### Exercise
An exact copy of every line from the one holding "Task: Select the Canva row checkbox" to the end of the entries below is required; leave the pictures out.

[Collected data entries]
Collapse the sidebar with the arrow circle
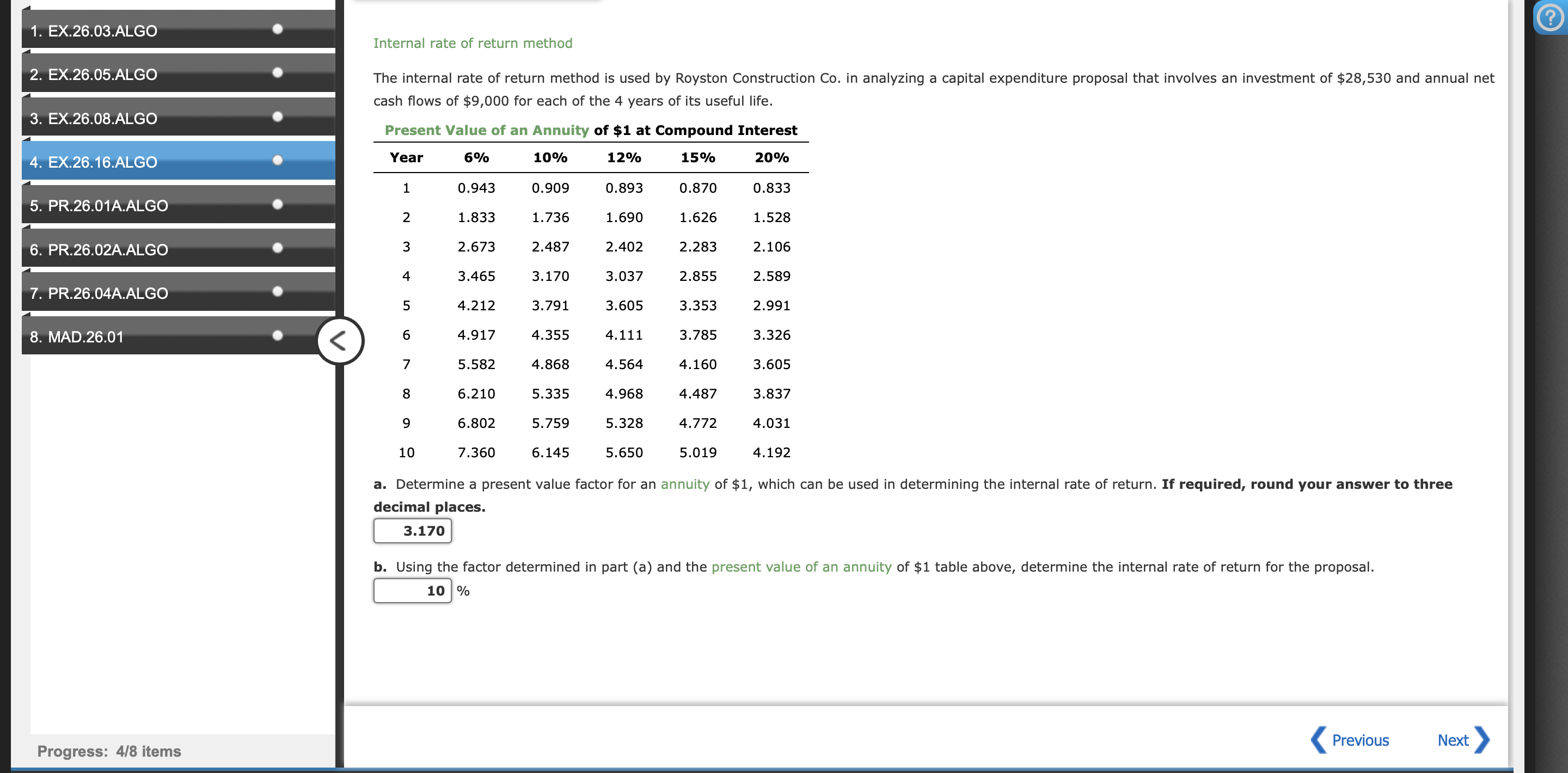The image size is (1568, 773). pyautogui.click(x=340, y=341)
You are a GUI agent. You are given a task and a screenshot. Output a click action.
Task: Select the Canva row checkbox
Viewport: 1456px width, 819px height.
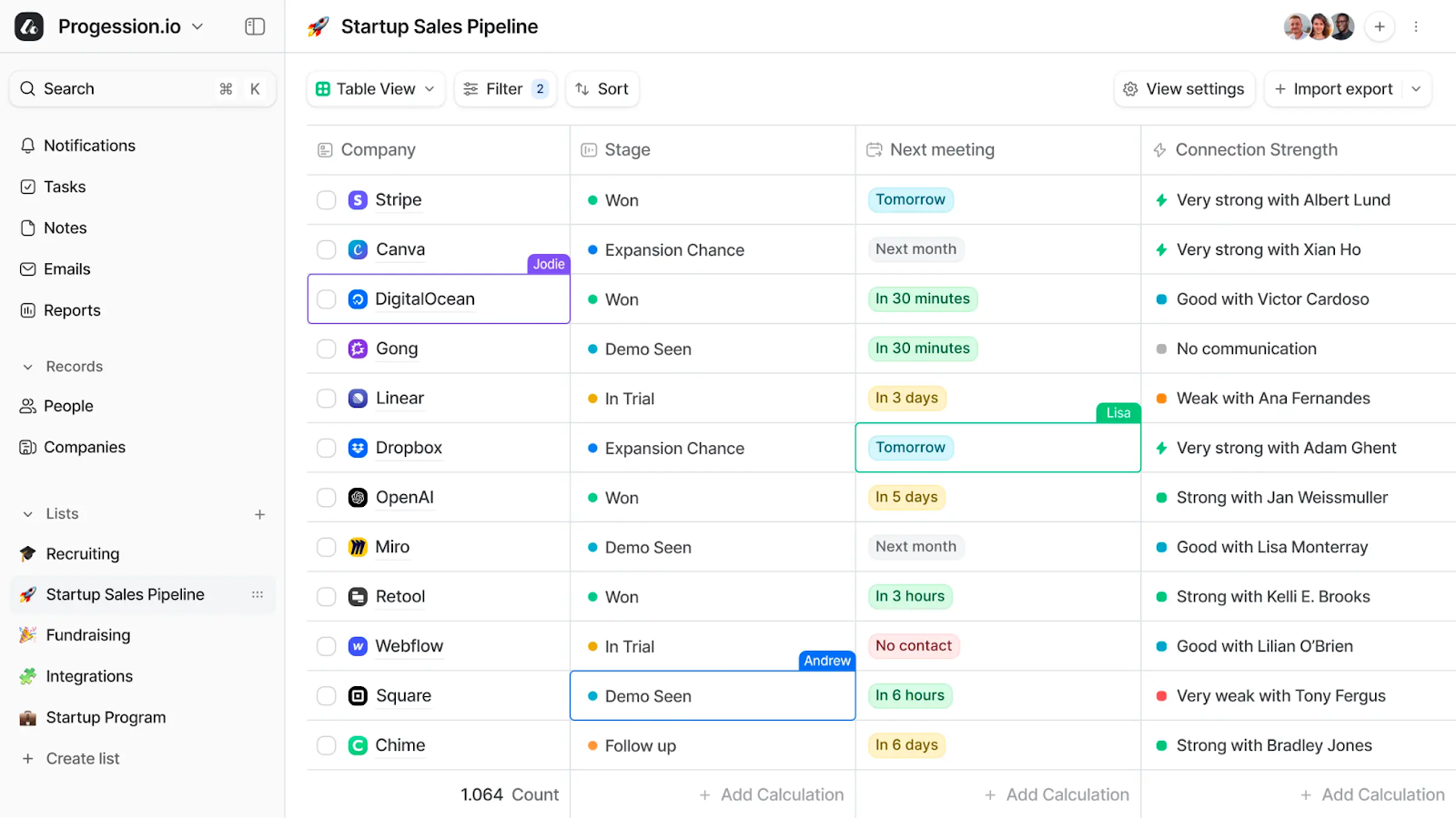click(325, 248)
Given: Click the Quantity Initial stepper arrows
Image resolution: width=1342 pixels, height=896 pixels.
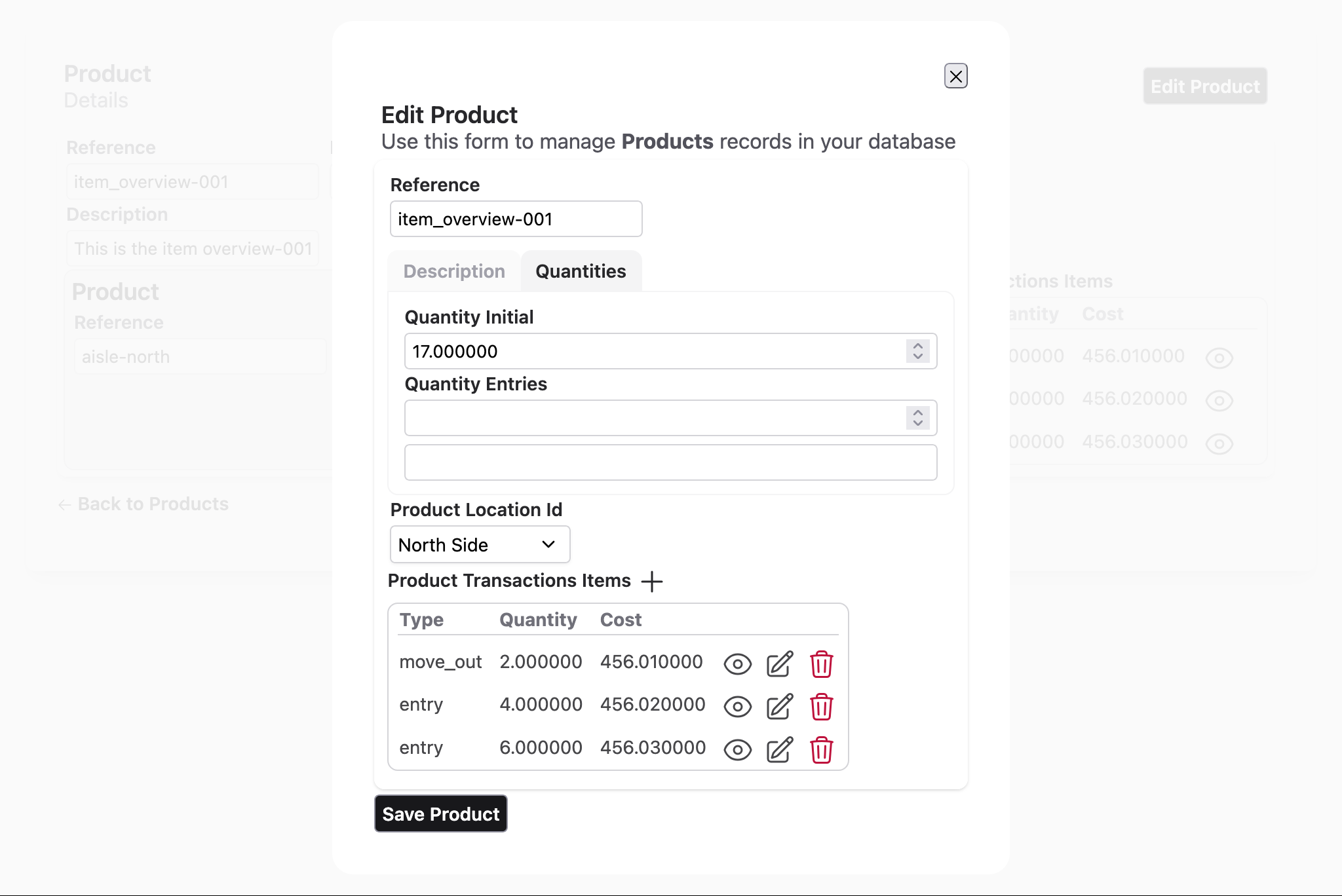Looking at the screenshot, I should 917,351.
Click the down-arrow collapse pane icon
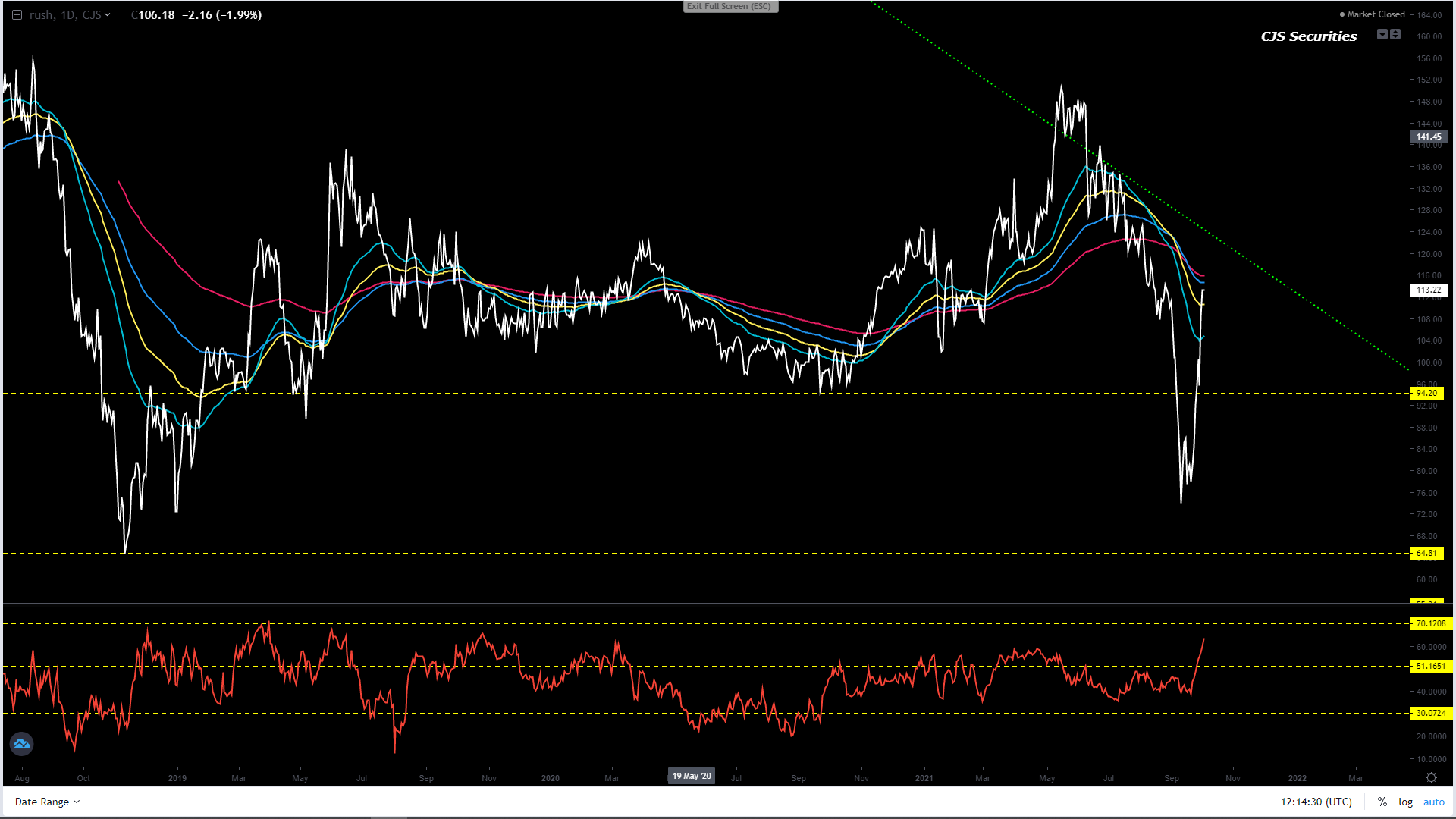 tap(1382, 35)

### Answer to the exercise
Task: Select the Canva row checkbox
Viewport: 1456px width, 819px height.
click(325, 248)
Given: Click the Quantity Initial stepper arrows
Image resolution: width=1342 pixels, height=896 pixels.
Looking at the screenshot, I should 917,351.
Click the down-arrow collapse pane icon
 tap(1382, 35)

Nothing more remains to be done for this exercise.